Historical population
| Census | Pop. | Note | %± |
| 1790 | 458 |  | — |
| 1800 | 852 |  | 86.0% |
| 1810 | 1,348 |  | 58.2% |
| 1820 | 1,609 |  | 19.4% |
| 1830 | 2,002 |  | 24.4% |
| 1840 | 2,198 |  | 9.8% |
| 1850 | 2,452 |  | 11.6% |
| 1860 | 2,753 |  | 12.3% |
| 1870 | 2,998 |  | 8.9% |
| 1880 | 3,044 |  | 1.5% |
| 1890 | 3,510 |  | 15.3% |
| 1900 | 3,878 |  | 10.5% |
| 1910 | 4,435 |  | 14.4% |
| 1920 | 4,253 |  | −4.1% |
| 1930 | 5,132 |  | 20.7% |
| 1940 | 5,294 |  | 3.2% |
| 1950 | 5,811 |  | 9.8% |
| 1960 | 5,829 |  | 0.3% |
| 1970 | 5,684 |  | −2.5% |
| 1980 | 6,113 |  | 7.5% |
| 1990 | 6,718 |  | 9.9% |
| 2000 | 6,573 |  | −2.2% |
| 2010 | 6,735 |  | 2.5% |
| 2020 | 6,484 |  | −3.7% |
U.S. Decennial Census

===2010 census===
As of the census of 2010, there were 6,735 people, 2,793 households, and 1,851 families residing in the town. The population density was 125.3 PD/sqmi. There were 3,016 housing units at an average density of 56.1 /sqmi. The racial makeup of the town was 97.4% White, 0.4% African American, 0.4% Native American, 0.5% Asian, 0.1% from other races, and 1.2% from two or more races. Hispanic or Latino of any race were 0.5% of the population.

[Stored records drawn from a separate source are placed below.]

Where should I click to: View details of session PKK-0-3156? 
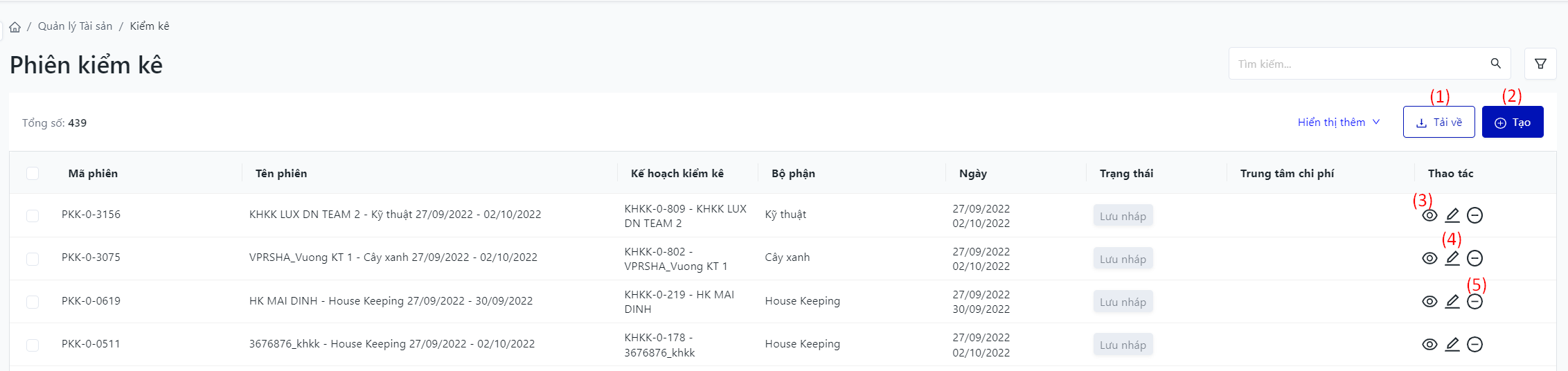[x=1429, y=215]
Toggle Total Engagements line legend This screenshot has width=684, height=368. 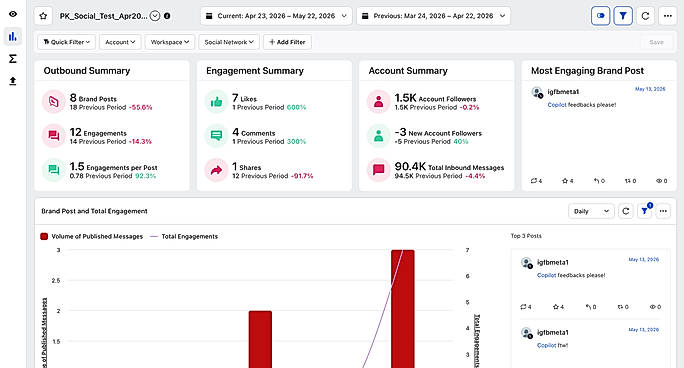(x=184, y=236)
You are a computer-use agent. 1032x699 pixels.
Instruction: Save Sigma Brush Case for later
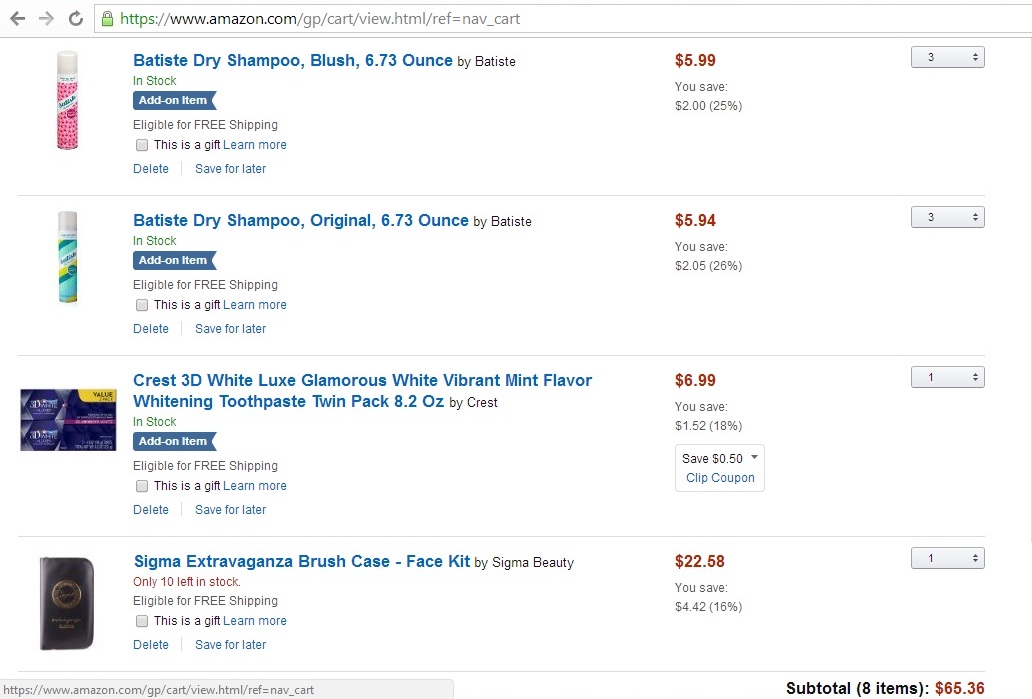[230, 645]
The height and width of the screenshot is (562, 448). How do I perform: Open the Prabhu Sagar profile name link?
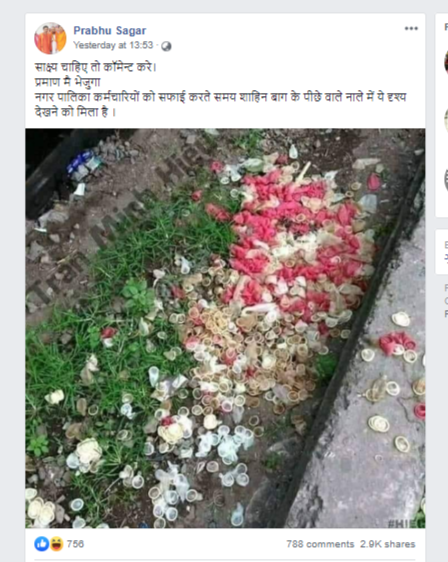[110, 31]
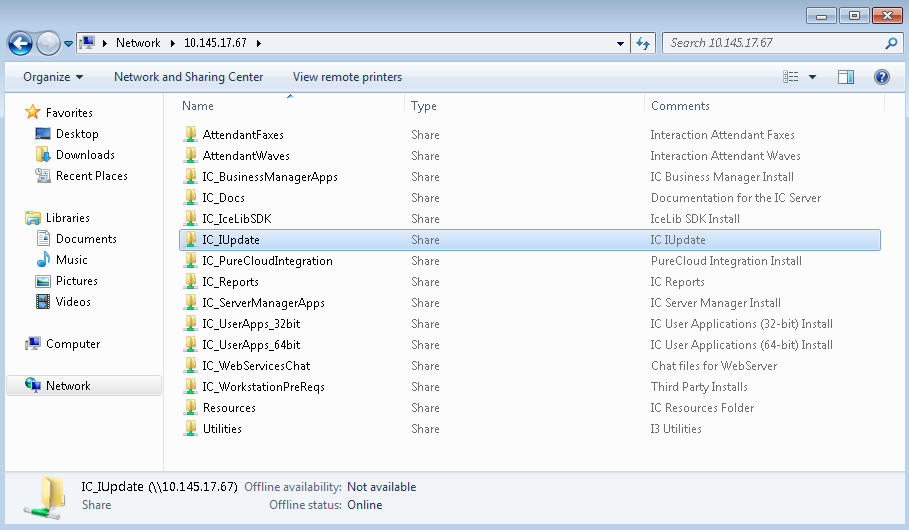Image resolution: width=909 pixels, height=530 pixels.
Task: Select the IC_Docs share folder icon
Action: click(x=192, y=198)
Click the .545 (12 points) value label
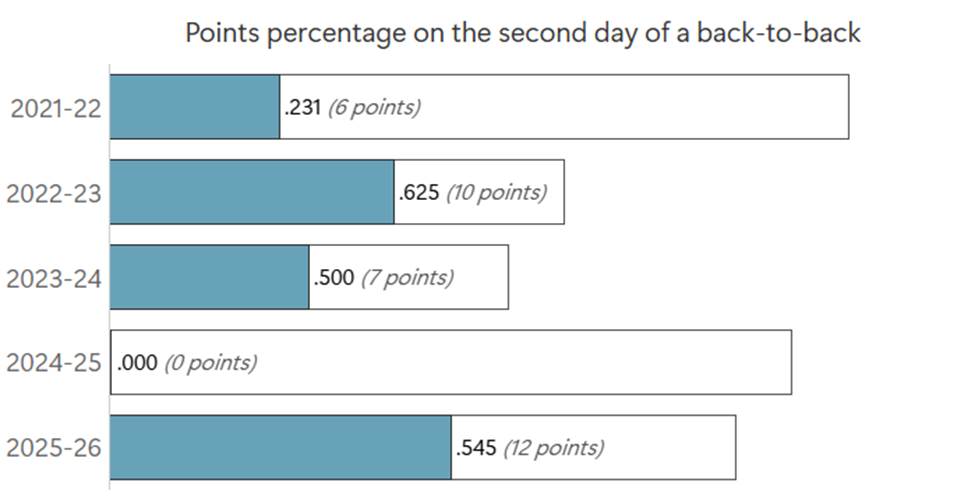The width and height of the screenshot is (975, 490). [x=529, y=447]
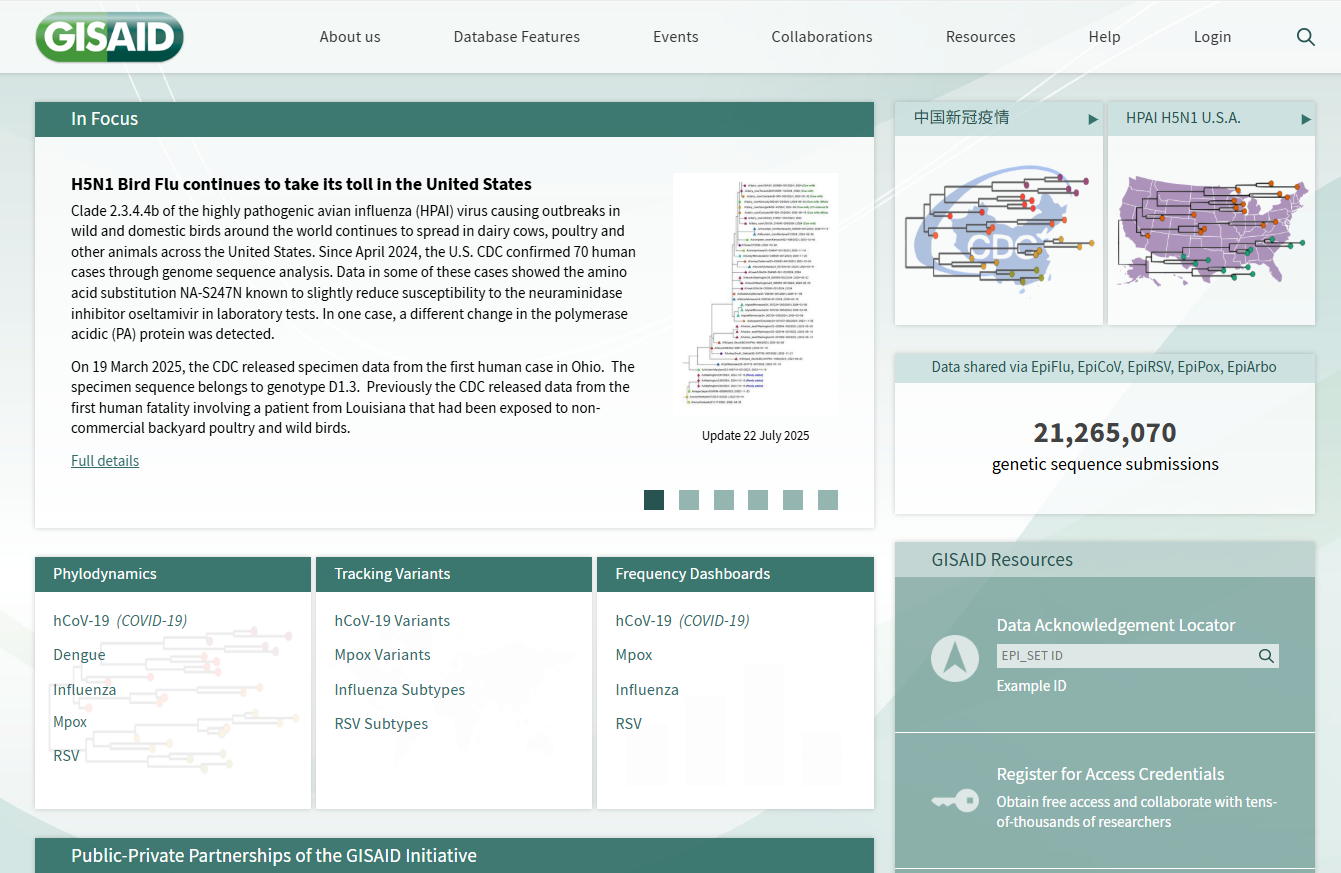Open the search magnifier in top navigation
The image size is (1341, 873).
pos(1305,37)
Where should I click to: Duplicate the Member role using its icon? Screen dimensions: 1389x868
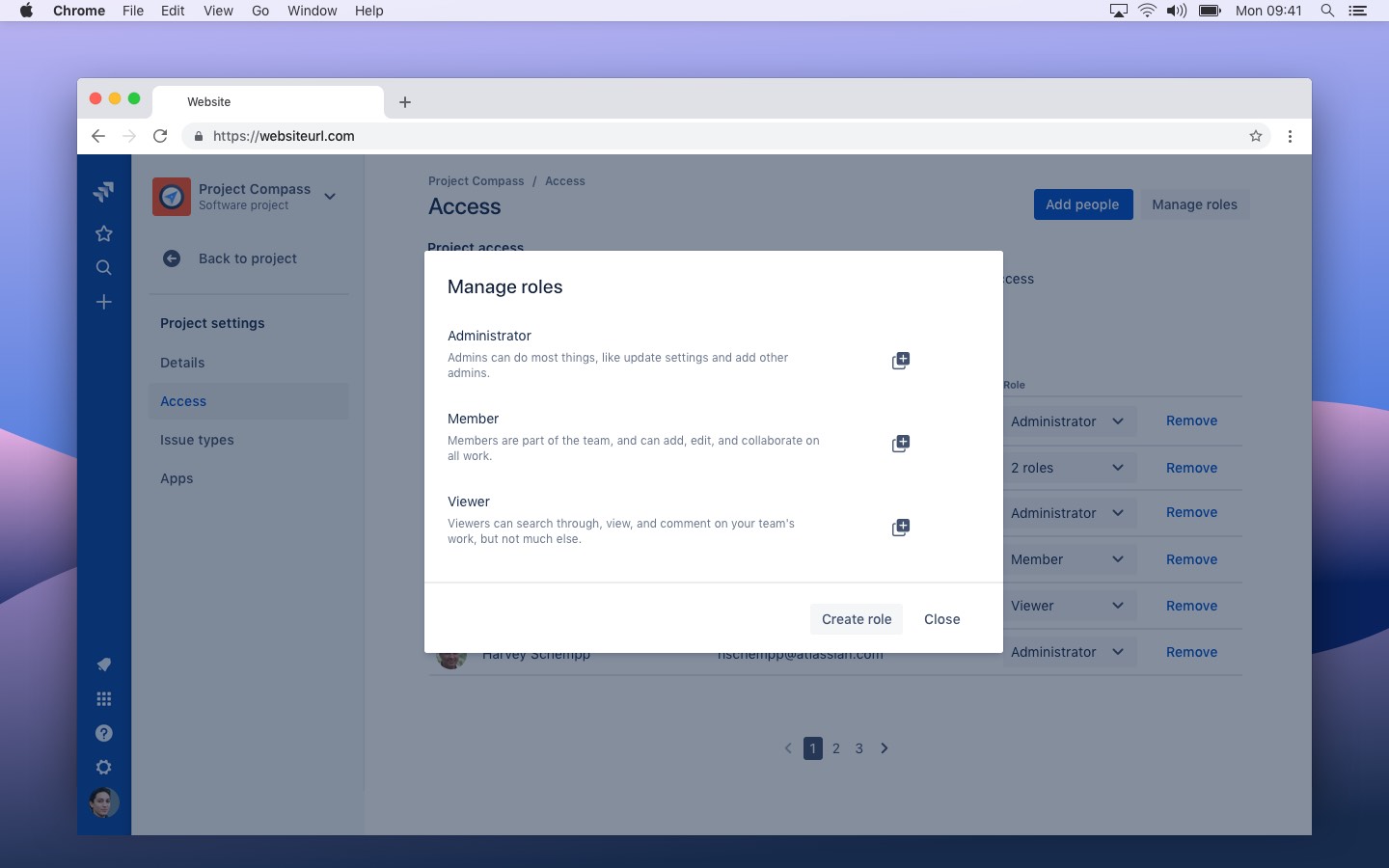pyautogui.click(x=900, y=444)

There were 2,793 households, of which 30.6% had children under the age of 18 living with them, 49.3% were married couples living together, 10.5% had a female householder with no husband present, 6.5% had a male householder with no wife present, and 33.7% were non-families. 26.0% of all households were made up of individuals, and 9.2% had someone living alone who was 65 years of age or older. The average household size was 2.40 and the average family size was 2.85.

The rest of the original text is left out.